Denise listened to him motionless with surprise. Then she murmured in a trembling voice: "But there are saleswomen in the department who are much my seniors, sir."
"What does that matter?" he resumed. "You are the most capable, the most trustworthy. I select you; it's quite natural. Are you not satisfied?"
She blushed, feeling a delicious happiness and embarrassment, in which all her original fright vanished. Why had she, before aught else, thought of the suppositions with which this unhoped-for favour would be received? And she remained there full of confusion, despite her sudden burst of gratitude. With a smile he looked at her in her simple silk dress, without a single piece of jewellery, displaying only the luxury of her royal, blonde hair. She had become more refined, her skin was whiter, her manner delicate and grave. Her former puny insignificance was developing into a penetrating, gentle charm.
"You are very kind, sir," she stammered. "I don't know how to tell you----"
But she was cut short by the appearance of Lhomme on the threshold. In his hand he held a large leather bag, and with his mutilated arm he pressed an enormous note case to his chest; whilst, behind him came his son Albert weighed down by the load of bags he was carrying.
"Five hundred and eighty-seven thousand two hundred and ten francs thirty centimes!" exclaimed the cashier, whose flabby, worn face seemed to light up with a ray of sunshine, in the reflection of such a huge sum of money.
It was the day's receipts, the highest that The Ladies' Paradise had ever attained. In the distance, in the depths of the shop through which Lhomme had just slowly passed with the heavy gait of an overladen beast of burden, you could hear the uproar, the ripple of surprise and joy which this colossal sum had left behind it as it passed.
"Why, it's superb!" said Mouret, enchanted. "My good Lhomme, put it down there, and take a rest, for you look quite done up. I'll have the money taken to the central cashier's office. Yes, yes, put it all on my table, I want to see the heap."

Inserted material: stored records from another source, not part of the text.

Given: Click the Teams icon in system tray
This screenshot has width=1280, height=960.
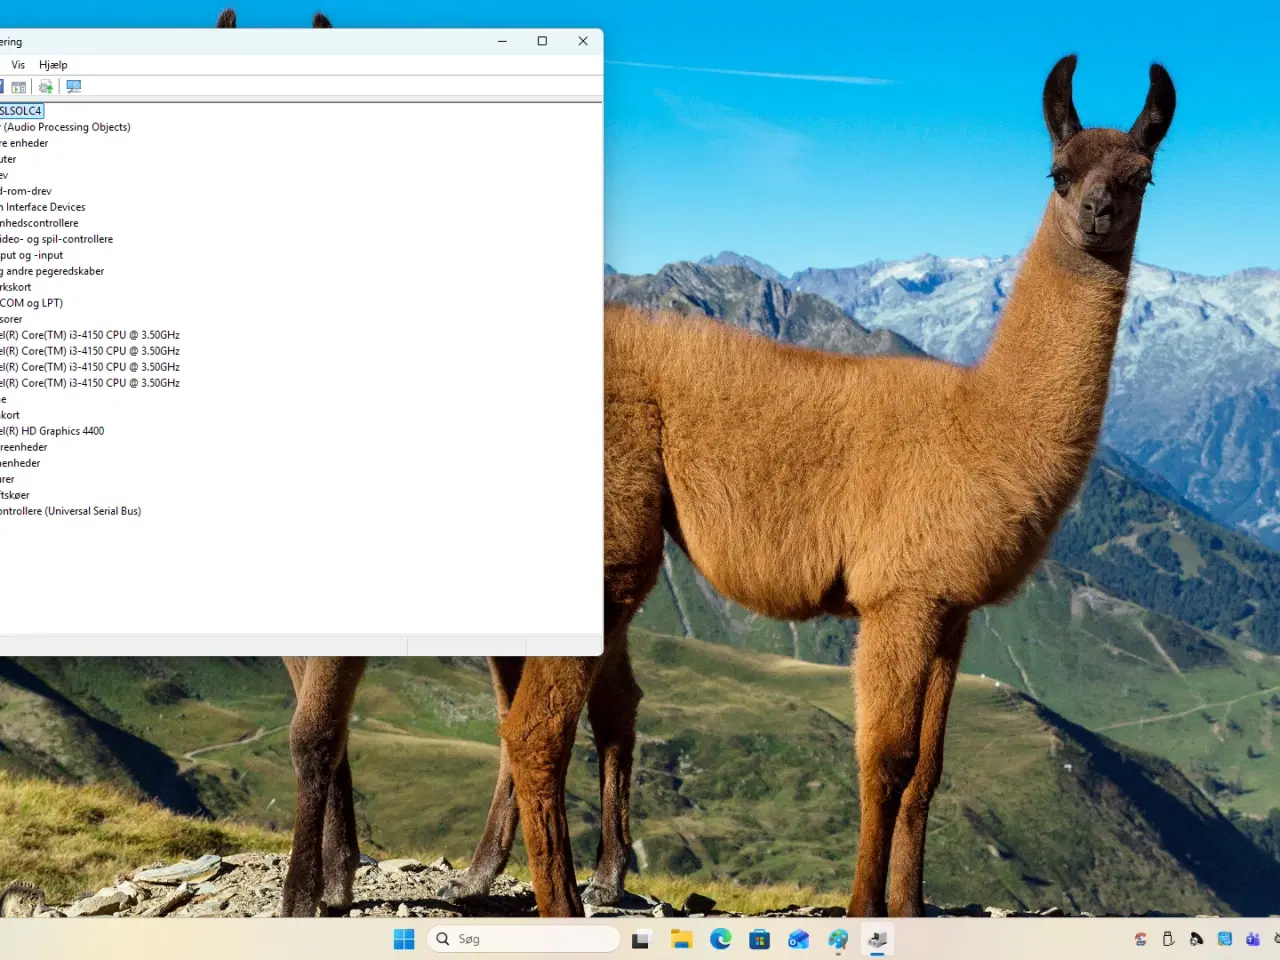Looking at the screenshot, I should [1253, 939].
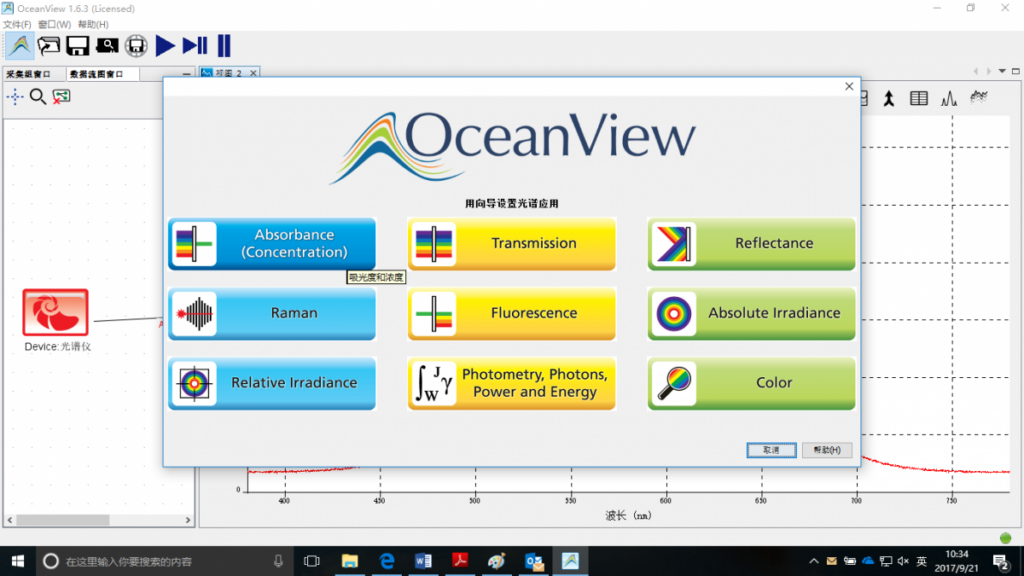Select the spectrometer device node
1024x576 pixels.
(55, 313)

He was full of a childish gaiety. The cashier and his son rid themselves of their burdens. The leather bag gave out a clear, golden ring, two of the other bags in bursting let a torrent of silver and copper escape, whilst from the note-case peeped the corners of bank notes. One end of the large table was entirely covered; it was like the tumbling of a fortune picked up in ten hours.
When Lhomme and Albert had retired, mopping their faces, Mouret remained for a moment motionless, dreamy, his eyes fixed on the money. But on raising his head, he perceived Denise, who had drawn back. Then he began to smile again, forced her to come forward, and finished by saying that he would make her a present of all the money she could take in her hand; and there was a sort of love bargain beneath his playfulness.
"Look! out of the bag. I bet it would be less than a thousand francs, your hand is so small!"
But she drew back again. He loved her, then? Suddenly she understood everything; she felt the growing flame of desire with which he had enveloped her ever since her return to the shop. What overcame her more than anything else was to feel her heart beating violently. Why did he wound her with the offer of all that money, when she was overflowing with gratitude? He was stepping nearer to her still, continuing to joke, when, to his great annoyance, Bourdoncle came in under the pretence of informing him of the enormous number of entries--no fewer than seventy thousand customers had entered The Ladies' Paradise that day. And thereupon Denise hastened off, after again expressing her thanks.